Beijing — Chinese manufacturing activity hit a seven-month low in June, data from HSBC showed Thursday, putting pressure on Beijing to do more to boost the world’s second-largest economy.
The banking giant said preliminary figures from its closely watched purchasing managers’ index (PMI), which gauges the manufacturing sector, fell to 48.1 in June from 48.4 in May on shrinking exports and weak domestic demand.
The June figure also marked the eighth consecutive month that manufacturing has contracted. A PMI reading above 50 indicates expansion, while a reading below 50 points to contraction.
Analysts said the results suggest China will move again to boost its slowing economy, after cutting interest rates earlier this month and encouraging more government investment.
“China’s manufacturing sector continued to slow in June,” HSBC’s co-head of Asian economic research, Qu Hongbin, said in the statement.
“With external headwinds remaining strong, exports are likely to decelerate in the coming months.”
New export orders, a component of PMI, recorded their sharpest decline since March 2009, HSBC said, but did not give a figure. The bank will release the final data for June next month.

-------------------------

Set of tasks –
#1 In the article on Chinese manufacturing, what was HSBC's preliminary PMI reading for June?
#2 Pick up the article on Chinese manufacturing after its last sentence and carry it forward.

Record extracts –
-------------------------

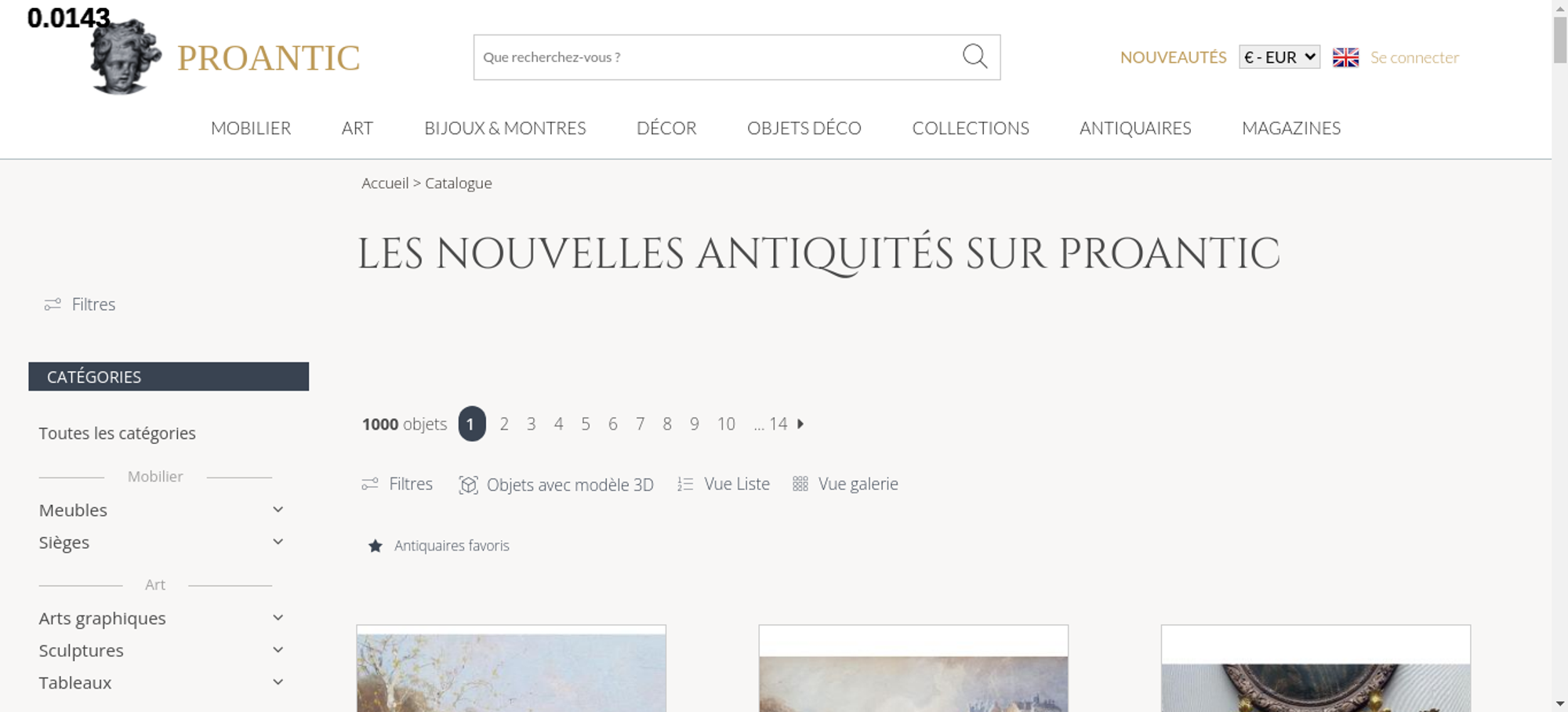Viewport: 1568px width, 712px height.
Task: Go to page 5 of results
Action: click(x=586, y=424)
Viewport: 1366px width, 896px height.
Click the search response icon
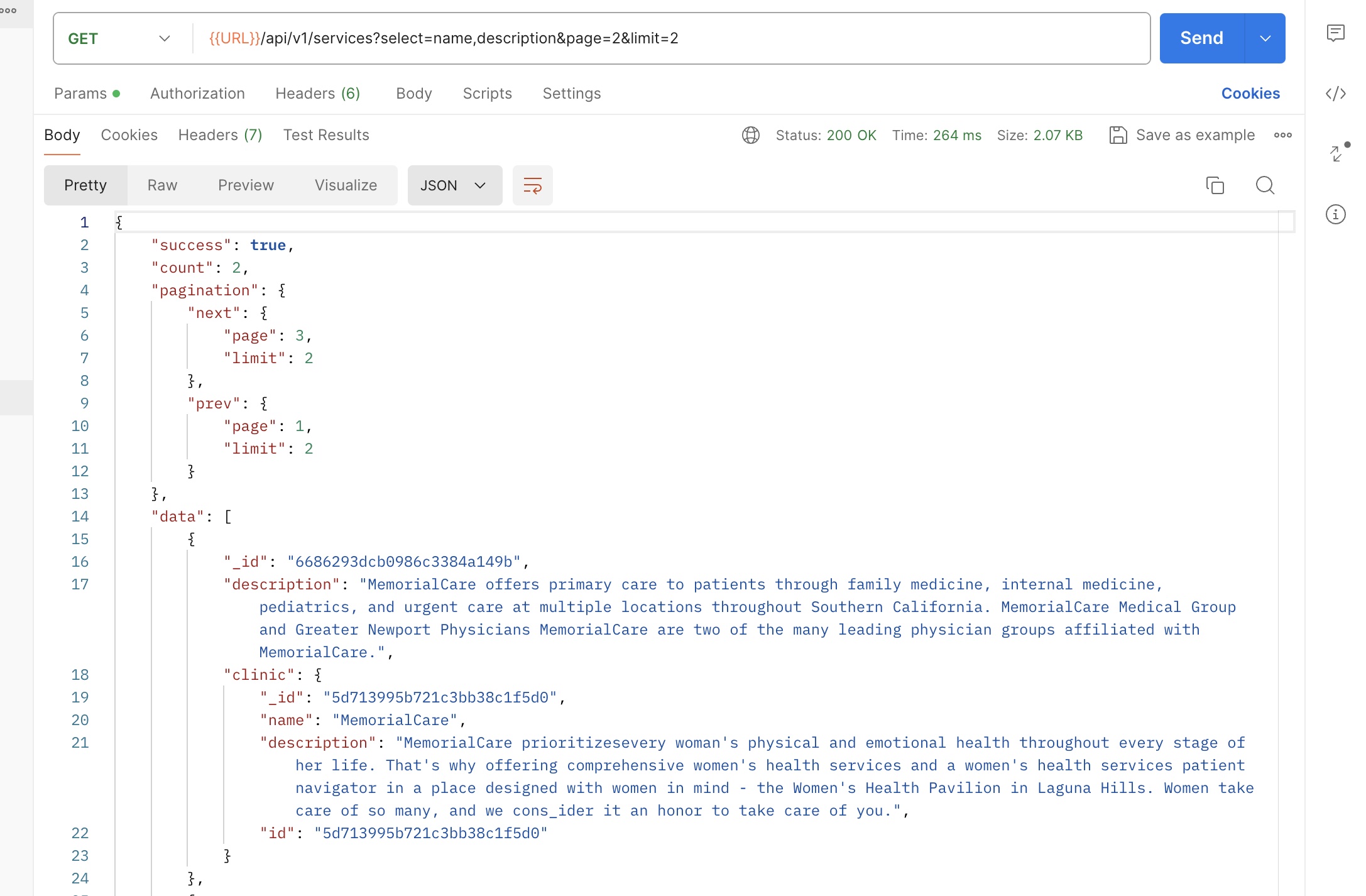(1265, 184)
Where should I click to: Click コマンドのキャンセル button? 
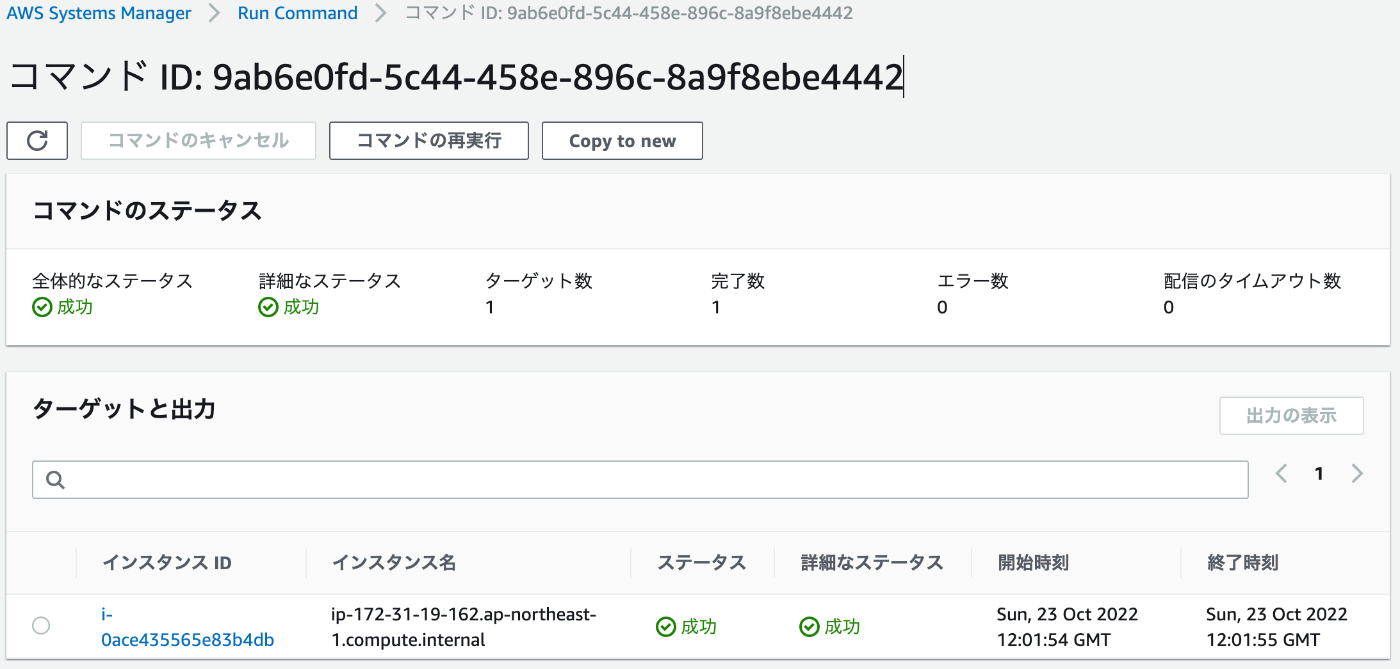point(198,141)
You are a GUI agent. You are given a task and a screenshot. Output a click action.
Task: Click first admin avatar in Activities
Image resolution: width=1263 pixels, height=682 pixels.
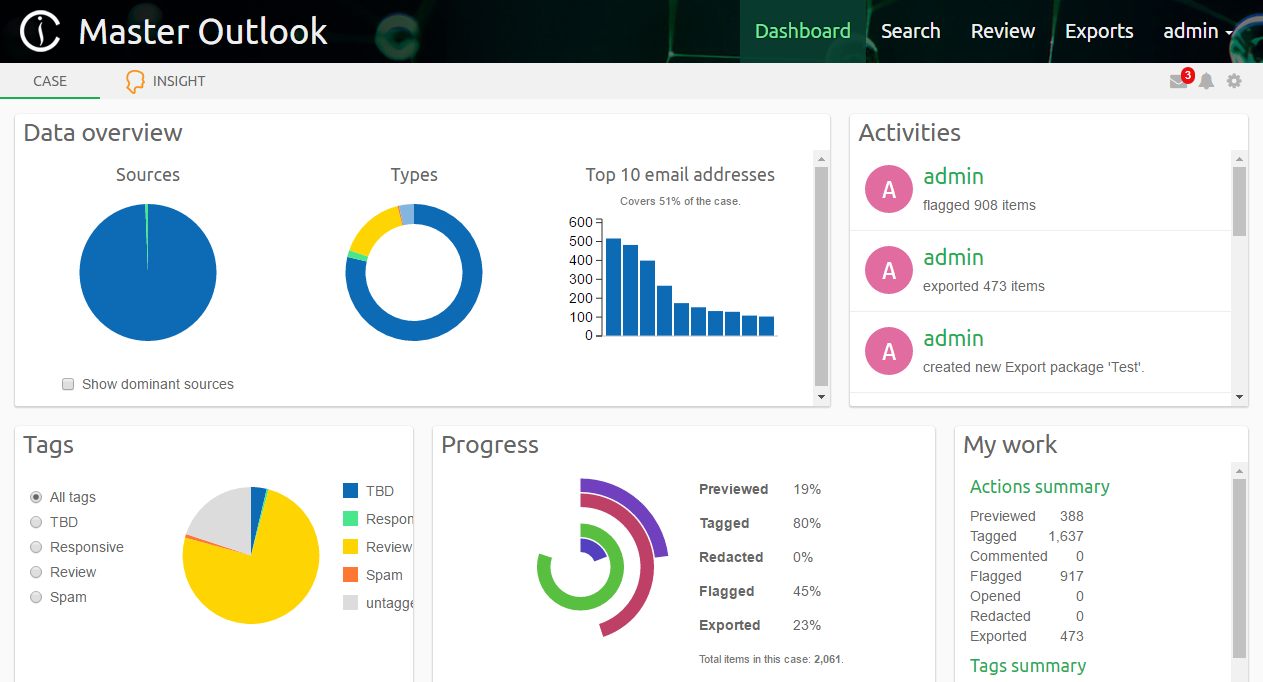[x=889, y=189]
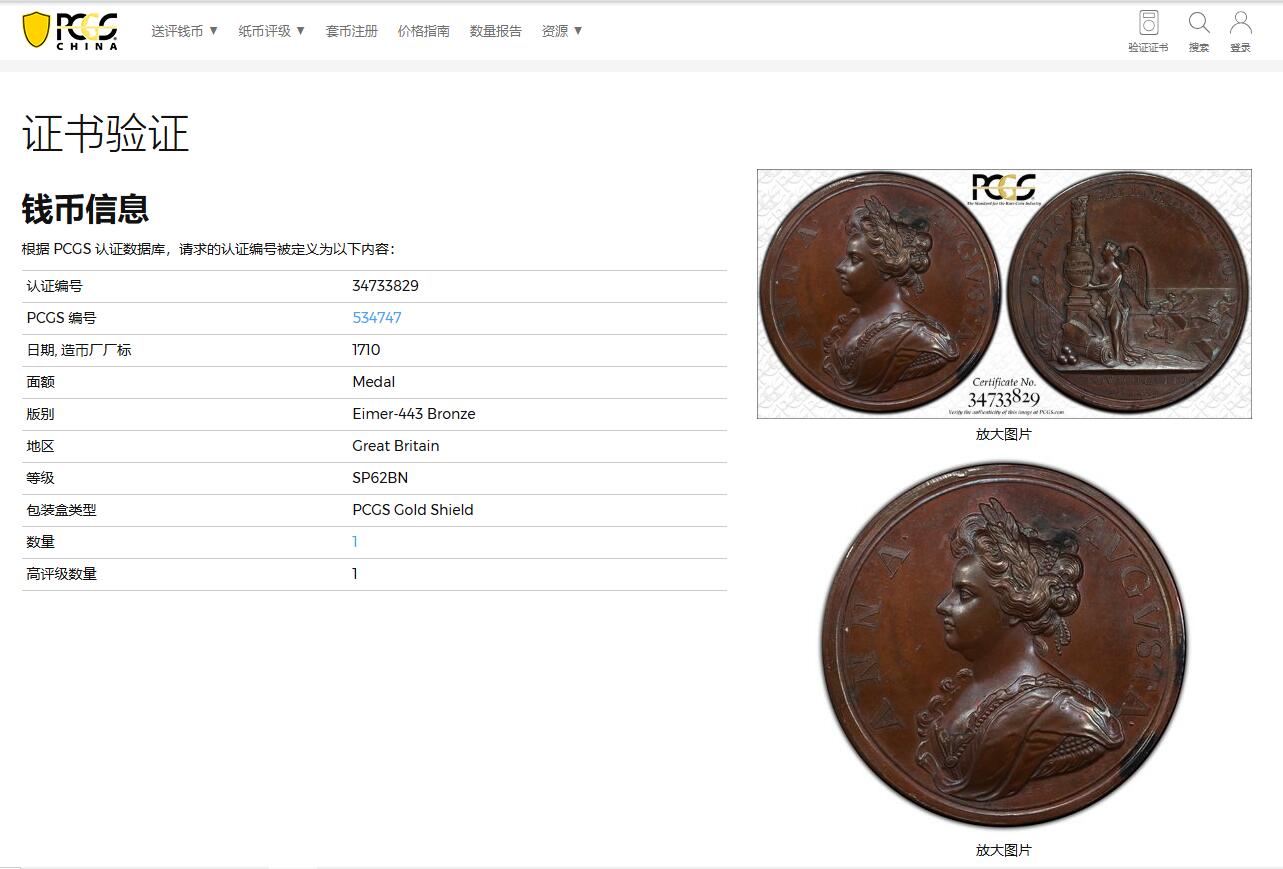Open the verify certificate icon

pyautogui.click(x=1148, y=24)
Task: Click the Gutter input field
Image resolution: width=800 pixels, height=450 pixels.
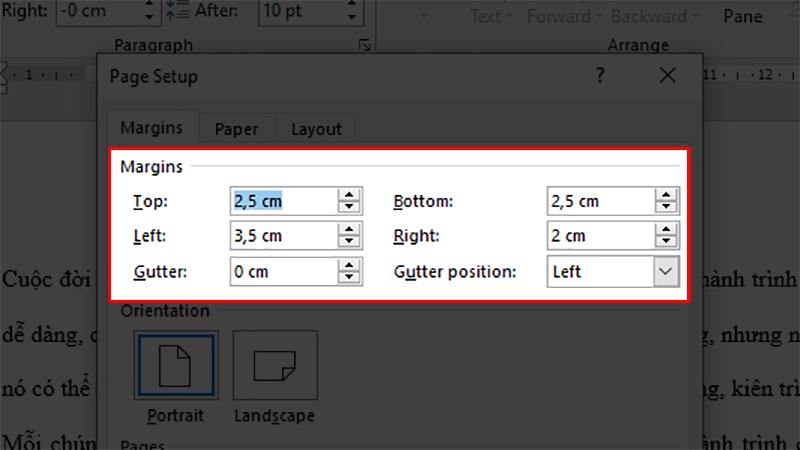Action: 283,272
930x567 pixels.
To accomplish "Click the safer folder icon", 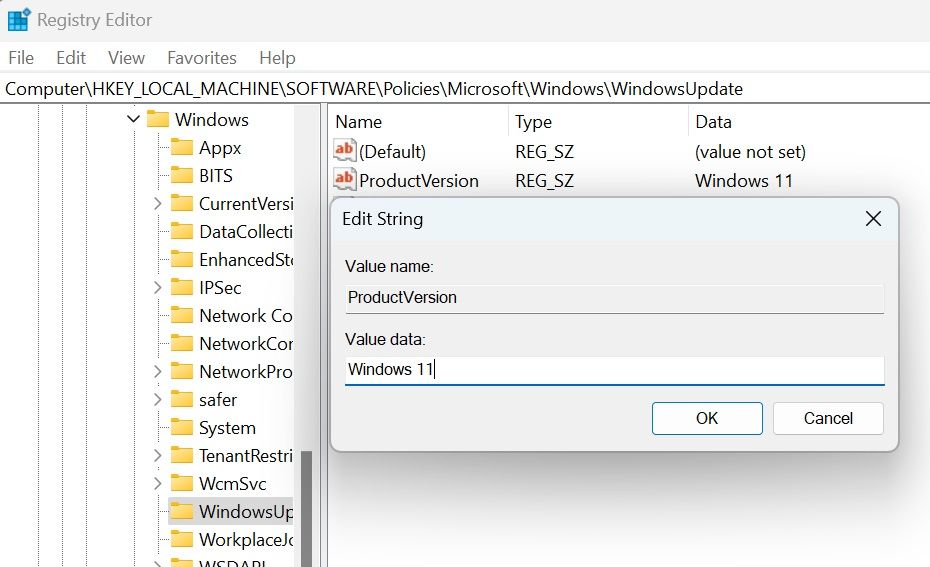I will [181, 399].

-------------------------

Answers –
#1 48.1

#2
China’s commerce minister said earlier this month that the country faces a “severe” trade situation this year, as weak demand in key exports markets such as the United States and Europe hit the economy.
In May, exports were better than expected, rising 15.3 percent year-on-year to $181.1 billion, but analysts say such growth may be short-lived.
In a further worry for the economy, weaker prices and a contraction in new orders suggested domestic demand is also flagging, Qu said.
“We expect more decisive policy stimulus to reverse the growth slowdown,” he said.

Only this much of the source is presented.